Bring together every line in the data that includes "computer".

==== INPUT FOR THIS TASK

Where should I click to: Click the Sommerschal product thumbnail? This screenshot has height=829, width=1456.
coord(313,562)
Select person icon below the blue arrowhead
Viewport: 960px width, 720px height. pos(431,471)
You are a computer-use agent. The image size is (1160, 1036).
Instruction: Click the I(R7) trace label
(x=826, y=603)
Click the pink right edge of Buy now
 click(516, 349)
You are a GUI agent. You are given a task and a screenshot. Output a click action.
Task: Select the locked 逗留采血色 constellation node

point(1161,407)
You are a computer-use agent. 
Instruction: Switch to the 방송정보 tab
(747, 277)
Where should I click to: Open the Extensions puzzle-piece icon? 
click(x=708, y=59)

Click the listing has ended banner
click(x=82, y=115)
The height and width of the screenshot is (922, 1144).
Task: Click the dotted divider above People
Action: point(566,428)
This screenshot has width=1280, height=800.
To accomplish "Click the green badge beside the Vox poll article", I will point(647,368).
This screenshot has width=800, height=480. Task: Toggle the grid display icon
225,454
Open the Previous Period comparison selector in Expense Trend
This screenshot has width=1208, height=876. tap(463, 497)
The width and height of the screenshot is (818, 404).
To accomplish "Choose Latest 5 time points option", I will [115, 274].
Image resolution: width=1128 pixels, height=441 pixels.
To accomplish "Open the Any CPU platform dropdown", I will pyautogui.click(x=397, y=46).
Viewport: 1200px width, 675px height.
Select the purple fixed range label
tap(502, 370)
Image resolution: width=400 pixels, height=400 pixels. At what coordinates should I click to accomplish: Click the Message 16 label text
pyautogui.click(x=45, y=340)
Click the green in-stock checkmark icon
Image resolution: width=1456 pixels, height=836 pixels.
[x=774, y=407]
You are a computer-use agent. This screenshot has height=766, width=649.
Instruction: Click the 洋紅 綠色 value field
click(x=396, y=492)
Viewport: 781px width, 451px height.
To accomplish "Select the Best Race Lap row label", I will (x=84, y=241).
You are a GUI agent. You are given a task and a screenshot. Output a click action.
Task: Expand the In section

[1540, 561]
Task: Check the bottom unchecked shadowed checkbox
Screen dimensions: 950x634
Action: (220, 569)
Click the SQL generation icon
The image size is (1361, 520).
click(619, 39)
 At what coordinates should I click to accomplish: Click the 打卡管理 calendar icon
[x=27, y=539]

========

#### EXERCISE ANSWER:
You are a computer-use agent. The image size is (1160, 1036).
You are a computer-use agent. 
You are a computer-use agent. This screenshot has height=766, width=649.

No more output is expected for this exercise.